La science surprenante du bâillement

La science surprenante du bâillement

hypnose

En 1923, Sir Francis Walshe, un neurologue britannique, a remarqué quelque chose d’intéressant en testant les réflexes de patients paralysés d’un côté de leur corps. Quand ils bâillaient, ils retrouvaient spontanément leurs fonctions motrices. Au cas par cas, la même chose s’est produite; C’était comme si, pendant les six secondes que durait le bâillement, les patients n’étaient plus paralysés. En outre, Walshe a indiqué que certains de ses patients avaient noté « que lorsque les doigts sont étendus et enlevés pendant un bâillement, ils peuvent fléchir et s’étendre rapidement, ce qu’ils n’ont pu faire à aucun autre moment ». En fait, un homme a ajouté qu’il s’attendait toujours à un bâillement pour pouvoir exercer ses doigts de cette façon. »

Walshe a conclu que le bâillement était déclenché par un centre cérébral primaire qui était laissé hors de contrôle conscient. Ainsi, la capacité de bâiller pourrait rester complètement intacte, même lorsque «le contrôle cortical est plus ou moins complètement supprimé sur la musculature du milieu du corps». Le bâillement était donc l’un de nos comportements les plus primitifs et les plus fondamentaux: une conclusion reprise par l’observation de Charles Darwin en 1838 selon laquelle « regarder un chien, un cheval et un homme bâiller me fait sentir combien ils construisent tous les animaux dans une seule structure. « 

Le bâillement est l’une des premières choses que nous apprenons à faire. « Apprendre » n’est peut-être même pas le bon mot. Johanna de Vries, professeur d’obstétrique à l’Université Vrije d’Amsterdam, a découvert que le fœtus humain bâillait au cours de son premier trimestre in utero.
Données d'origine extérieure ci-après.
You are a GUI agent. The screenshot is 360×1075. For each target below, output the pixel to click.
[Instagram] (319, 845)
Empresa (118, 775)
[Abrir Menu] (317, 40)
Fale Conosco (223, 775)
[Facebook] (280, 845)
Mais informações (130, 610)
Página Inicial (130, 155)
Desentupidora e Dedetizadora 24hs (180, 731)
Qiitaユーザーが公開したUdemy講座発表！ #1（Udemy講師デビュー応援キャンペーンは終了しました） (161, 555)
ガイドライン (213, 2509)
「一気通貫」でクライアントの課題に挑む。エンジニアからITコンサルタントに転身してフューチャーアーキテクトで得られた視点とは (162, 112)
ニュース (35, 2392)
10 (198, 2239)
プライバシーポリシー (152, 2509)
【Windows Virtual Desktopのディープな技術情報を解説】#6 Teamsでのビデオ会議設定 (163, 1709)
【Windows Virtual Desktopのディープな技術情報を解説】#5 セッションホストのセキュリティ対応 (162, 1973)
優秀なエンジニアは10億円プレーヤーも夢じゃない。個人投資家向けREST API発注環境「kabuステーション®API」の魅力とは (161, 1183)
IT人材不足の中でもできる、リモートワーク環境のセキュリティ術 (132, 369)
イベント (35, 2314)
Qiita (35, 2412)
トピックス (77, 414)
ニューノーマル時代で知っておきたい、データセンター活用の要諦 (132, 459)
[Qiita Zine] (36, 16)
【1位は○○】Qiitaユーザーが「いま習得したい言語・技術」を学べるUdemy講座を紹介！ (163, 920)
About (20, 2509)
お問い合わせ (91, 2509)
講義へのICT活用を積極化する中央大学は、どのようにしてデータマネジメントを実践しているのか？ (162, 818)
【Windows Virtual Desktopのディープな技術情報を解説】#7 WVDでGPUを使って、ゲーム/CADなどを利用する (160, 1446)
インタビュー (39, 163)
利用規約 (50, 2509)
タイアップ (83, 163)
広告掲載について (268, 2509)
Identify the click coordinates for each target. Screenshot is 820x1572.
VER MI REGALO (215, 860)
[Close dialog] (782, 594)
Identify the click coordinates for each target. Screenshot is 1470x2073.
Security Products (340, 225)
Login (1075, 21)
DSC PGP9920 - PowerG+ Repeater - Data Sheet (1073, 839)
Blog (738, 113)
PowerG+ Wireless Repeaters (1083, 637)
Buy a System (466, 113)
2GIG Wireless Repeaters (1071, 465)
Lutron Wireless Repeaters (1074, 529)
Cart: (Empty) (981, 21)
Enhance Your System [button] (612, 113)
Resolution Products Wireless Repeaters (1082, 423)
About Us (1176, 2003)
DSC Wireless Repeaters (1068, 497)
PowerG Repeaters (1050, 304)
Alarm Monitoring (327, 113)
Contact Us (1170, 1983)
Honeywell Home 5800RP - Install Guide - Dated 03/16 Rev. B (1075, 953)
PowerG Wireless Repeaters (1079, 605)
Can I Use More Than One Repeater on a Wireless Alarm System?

Et, à moins que nous ne succombions à une maladie neurodégénérative, le bâillement est quelque chose que nous continuons à faire tout au long de notre vie. « Vous ne décidez pas de bâiller », a déclaré Robert Provine, neuroscientifique et auteur de « Curious Behavior: Yawning, Laughing, Hiccup, and Beyond ». « Faites-le. Vous jouez un programme biologique. » Nous bâillons inconsciemment et nous bâillons spontanément. Nous ne pouvons pas bâiller sur commande, et parfois nous ne pouvons pas nous empêcher de bâiller, même aux moments les plus inopportuns. (Exemple: le bâillement tristement célèbre de Sasha Obama lors du discours inaugural de son père en 2013.) Mais qu’obtenons-nous précisément avec tout ce bâillement? Si elle est si ancienne sur le plan de l’évolution, elle doit une chose important d’avoir survécu

En 400 a. C., Hippocrate a spéculé que le bâillement était en quelque sorte lié à la fièvre: nous avons bâillé pour expulser le mauvais air qui s’était accumulé à l’intérieur de notre corps, nous rendant malades, comme « les grandes quantités de vapeur qui s’échappent des chaudrons lorsque l’eau bout  » Cette intuition s’est révélée remarquablement résistante. En 2011, le psychologue Gordon Gallup a fait valoir que le bâillement est un mécanisme de refroidissement pour le cerveau et le corps. Mais les preuves de ces théories ont été décidément mitigées, et pour l’instant, la fonction physiologique du bâillement reste insaisissable. Comme le dit Provine, «le bâillement peut avoir la distinction douteuse d’être le comportement humain commun le moins bien compris».

Un indice plus fiable de la raison pour laquelle nous bâillons peut survenir lorsque, précisément, nous bâillons. Nous pensons généralement au bâillement comme un signe de somnolence ou d’ennui, l’une des raisons pour lesquelles le bâillement de Sasha Obama semblait si inapproprié. En fait, la fatigue et l’ennui provoquent de manière fiable des bâillements. Bien que le bâillement ne soit pas vraiment lié à la quantité de sommeil que nous dormons, à la fatigue physiologique ou à l’heure à laquelle nous choisissons de nous réveiller et d’aller au lit, il semble devenir plus intense lorsque nous nous sentons subjectivement somnolents. . Dans une série d’études menées dans les années 1980 et 1990, Provine a montré que les gens rapportent qu’ils bâillent plus souvent lorsqu’ils se sentent fatigués. Ils sont particulièrement susceptibles de bâiller dans l’heure immédiatement après le réveil et dans l’heure précédant leur coucher habituel. Le bâillement augmente également avec l’ennui. Dans une expérience, les sujets Provine bâillaient beaucoup plus fréquemment lorsqu’ils regardaient des images statiques que lorsqu’ils regardaient des clips vidéo. Nous bâillons également lorsque nous avons faim, une tendance que nous semblons partager avec d’autres primates.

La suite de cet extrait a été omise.